Glaisdale_EMThe image above was found on the Internet some years ago, posted under a pseudonym, and shows a collector’s Early Mesolithic microliths from Glaisdale. There were also images of microscalene triangles and backed bladelet forms. The area was frequently visited by collectors throughout the 20th century until recent work by Natural England to re-vegetate and re-wet an extensively eroded moorland area.

Risks

The saddest news is that many 20th century collections, and very extensive collections amounting to tens-of-thousands of finds (if not more), ultimately ended up in land fills after the collectors’ deaths. Some ended up in museums, but mixed-up and not well documented, often the result ‘of a weekend walk’ over many years. There are a number of extensive private collections today, some known, many suspected, that may end up with a similar destiny—I know of at least four, filling garage-sized spaces that would take a generation to process. Even with recent developments in best-practice recording advice (PAS, HER, MoRPHE, CIfA and otherwise) by virtue of standards frameworks, an incredible amount of data—research data—remains out of reach, off-record and hence at risk.

The Narrative So Far

  • This is a Mesolithic landscape, or ‘taskscape’, a palimpsest, a persistent place returned to repeatedly for thousands of years.
  • The lithic technology and a few diagnostic tools confirm a Late Mesolithic ‘narrow-blade’ date with activity extending a considerable distance, over 150m or more, across the moorland—dense deciduous woodland with clearances in the later Mesolithic climatic optimum—below a spring line, and farther downslope than previously recorded.TVA_LateMes
  • My own recent radiocarbon age determinations (thirteen in all, from well-defined features) suggest discreet hearth-based knapping and tool manufacture/repair can span considerable date ranges even within a few metres of each other. The calibrated dates from a rescue excavation show activity around 5300-4800 cal BC (with possible re-use of a stone-ringed hearth together with a possible structure and ‘flat stone’ features) and perhaps even 3800-3770 cal BC (at least a discreet corylus burning event), and c.4300 cal BC elsewhere—these will all be published in due course. Our understanding of the palaeo-environmental prehistory of this area is much better researched and documented than the archaeology: see References in the previous post.
  • There are also some suggestions, overall, for varying raw material procurement sources (over considerable distances), reduction stages and activities at different times and locations, although previous removals on a vast scale into the tens of thousands, when the area was much more eroded, will have compromised at least some of the surviving archaeological record.
  • When legacy references and HER records talk to ‘an assemblage composed only of debitage’, one must wonder if that is true or a function of selective flint collecting along with other taphonomic (post-depositional) processes. Our record will always be a sample of a sample of a sample.

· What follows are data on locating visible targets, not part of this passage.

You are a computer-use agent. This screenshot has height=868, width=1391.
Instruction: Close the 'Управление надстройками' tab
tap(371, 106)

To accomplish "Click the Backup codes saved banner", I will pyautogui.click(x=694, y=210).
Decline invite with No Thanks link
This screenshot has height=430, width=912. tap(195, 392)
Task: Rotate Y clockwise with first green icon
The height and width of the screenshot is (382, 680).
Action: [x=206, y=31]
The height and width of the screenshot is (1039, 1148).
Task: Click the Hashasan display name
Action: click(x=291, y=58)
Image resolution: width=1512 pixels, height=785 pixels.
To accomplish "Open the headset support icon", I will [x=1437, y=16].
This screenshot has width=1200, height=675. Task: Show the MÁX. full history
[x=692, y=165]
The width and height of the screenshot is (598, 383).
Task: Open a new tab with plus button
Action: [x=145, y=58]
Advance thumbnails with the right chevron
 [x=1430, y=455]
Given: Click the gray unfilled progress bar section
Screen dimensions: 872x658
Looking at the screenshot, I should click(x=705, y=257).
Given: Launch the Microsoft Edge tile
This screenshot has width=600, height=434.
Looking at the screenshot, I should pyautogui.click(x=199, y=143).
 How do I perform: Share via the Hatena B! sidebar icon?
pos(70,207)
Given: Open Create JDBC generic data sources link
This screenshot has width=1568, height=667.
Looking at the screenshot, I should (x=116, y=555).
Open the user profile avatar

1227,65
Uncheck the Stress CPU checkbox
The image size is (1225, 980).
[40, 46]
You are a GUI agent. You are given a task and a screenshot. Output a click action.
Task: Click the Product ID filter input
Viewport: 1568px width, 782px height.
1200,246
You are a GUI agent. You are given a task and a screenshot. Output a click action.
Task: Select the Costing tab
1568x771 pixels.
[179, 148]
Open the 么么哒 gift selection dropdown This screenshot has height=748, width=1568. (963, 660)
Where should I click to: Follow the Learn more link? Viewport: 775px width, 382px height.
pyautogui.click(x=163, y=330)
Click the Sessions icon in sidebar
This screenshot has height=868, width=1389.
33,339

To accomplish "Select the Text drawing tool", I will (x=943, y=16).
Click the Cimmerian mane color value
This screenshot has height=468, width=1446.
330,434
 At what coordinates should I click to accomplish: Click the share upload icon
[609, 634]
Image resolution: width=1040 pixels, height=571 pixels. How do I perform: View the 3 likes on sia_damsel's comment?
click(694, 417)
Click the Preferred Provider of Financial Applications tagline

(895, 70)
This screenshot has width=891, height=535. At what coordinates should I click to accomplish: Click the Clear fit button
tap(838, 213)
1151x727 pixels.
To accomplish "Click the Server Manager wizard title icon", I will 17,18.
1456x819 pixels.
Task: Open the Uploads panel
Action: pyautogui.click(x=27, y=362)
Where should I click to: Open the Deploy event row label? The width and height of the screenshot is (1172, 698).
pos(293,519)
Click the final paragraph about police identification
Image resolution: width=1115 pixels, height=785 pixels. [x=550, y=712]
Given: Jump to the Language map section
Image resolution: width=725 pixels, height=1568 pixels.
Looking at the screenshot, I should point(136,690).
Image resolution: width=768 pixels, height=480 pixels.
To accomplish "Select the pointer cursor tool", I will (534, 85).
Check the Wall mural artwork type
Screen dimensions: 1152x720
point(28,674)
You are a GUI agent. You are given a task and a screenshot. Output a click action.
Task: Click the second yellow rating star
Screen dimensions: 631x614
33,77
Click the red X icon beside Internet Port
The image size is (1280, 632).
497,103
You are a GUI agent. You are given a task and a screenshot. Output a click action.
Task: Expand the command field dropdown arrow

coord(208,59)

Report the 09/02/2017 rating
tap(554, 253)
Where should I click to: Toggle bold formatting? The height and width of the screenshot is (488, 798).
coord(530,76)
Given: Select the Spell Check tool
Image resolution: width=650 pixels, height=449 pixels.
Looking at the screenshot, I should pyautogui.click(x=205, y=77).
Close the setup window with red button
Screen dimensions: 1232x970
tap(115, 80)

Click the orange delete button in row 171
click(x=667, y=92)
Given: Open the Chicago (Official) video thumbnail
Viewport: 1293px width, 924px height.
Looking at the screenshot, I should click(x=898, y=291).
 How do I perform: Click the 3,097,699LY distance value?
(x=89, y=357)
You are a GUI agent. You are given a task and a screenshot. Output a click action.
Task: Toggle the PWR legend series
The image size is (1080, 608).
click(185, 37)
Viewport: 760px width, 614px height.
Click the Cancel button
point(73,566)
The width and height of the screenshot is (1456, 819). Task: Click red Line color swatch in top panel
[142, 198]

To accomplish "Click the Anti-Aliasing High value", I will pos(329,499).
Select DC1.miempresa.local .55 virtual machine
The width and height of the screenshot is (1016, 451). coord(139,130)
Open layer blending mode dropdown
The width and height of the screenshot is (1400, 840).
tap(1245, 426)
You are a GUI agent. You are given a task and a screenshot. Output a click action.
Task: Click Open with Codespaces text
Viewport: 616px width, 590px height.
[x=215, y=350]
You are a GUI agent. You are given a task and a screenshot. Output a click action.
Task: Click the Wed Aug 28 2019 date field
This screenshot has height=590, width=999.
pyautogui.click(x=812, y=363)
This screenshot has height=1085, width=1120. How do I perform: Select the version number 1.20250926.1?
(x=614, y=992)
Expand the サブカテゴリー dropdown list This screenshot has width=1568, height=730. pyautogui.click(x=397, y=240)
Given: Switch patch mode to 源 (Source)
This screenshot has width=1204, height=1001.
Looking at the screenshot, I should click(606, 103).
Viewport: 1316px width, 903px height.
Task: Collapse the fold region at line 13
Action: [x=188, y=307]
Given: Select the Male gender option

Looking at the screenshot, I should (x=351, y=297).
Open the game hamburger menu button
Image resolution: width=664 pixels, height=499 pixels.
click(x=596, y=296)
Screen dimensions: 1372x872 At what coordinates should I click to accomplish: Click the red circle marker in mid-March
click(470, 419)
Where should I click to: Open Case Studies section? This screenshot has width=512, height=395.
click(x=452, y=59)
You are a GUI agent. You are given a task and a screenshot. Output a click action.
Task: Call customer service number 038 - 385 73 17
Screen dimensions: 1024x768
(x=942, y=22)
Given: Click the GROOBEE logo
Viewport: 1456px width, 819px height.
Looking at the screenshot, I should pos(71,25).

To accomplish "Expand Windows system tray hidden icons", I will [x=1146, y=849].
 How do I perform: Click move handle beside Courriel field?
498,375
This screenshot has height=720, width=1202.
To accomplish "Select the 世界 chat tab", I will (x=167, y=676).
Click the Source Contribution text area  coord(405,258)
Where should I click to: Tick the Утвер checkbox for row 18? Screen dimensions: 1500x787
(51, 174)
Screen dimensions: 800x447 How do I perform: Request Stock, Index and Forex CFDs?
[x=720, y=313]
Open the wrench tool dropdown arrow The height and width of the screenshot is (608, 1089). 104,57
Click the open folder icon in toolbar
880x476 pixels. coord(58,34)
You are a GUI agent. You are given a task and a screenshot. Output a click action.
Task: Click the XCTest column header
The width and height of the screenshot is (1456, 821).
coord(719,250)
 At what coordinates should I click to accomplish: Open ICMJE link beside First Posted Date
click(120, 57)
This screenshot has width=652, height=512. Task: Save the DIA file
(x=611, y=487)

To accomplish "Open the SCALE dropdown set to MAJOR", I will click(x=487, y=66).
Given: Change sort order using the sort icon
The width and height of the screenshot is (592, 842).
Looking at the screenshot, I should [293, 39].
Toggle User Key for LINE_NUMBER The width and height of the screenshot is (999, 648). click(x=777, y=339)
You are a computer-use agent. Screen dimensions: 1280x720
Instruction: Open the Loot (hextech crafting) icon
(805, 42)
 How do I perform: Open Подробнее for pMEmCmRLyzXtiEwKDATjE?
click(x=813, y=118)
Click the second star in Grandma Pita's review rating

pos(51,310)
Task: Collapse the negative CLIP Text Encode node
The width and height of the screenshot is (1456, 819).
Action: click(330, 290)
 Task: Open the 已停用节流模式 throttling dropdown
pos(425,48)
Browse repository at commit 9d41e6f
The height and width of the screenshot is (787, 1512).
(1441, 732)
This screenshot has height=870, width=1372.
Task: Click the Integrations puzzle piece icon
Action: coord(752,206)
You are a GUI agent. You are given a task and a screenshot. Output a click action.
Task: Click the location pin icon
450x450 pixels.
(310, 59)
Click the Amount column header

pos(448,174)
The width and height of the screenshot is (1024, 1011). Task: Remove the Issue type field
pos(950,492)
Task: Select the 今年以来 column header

I’ll post more, with images, when the analysis and cataloguing is complete.

Spence


¹ Evidence comprises regular sightings by the gamekeepers and farmers of at least one collector, the same gentleman each time (he used to quote my name as a legitimiser), known to leave small piles of debitage (taking the tools) and characteristic footprint patterns in all the eroding or disturbed areas where lithics are revealed. Some of his finds have been summarily recorded in the past but lack specific provenances in many cases.
² When the shooting butts and tracks were constructed.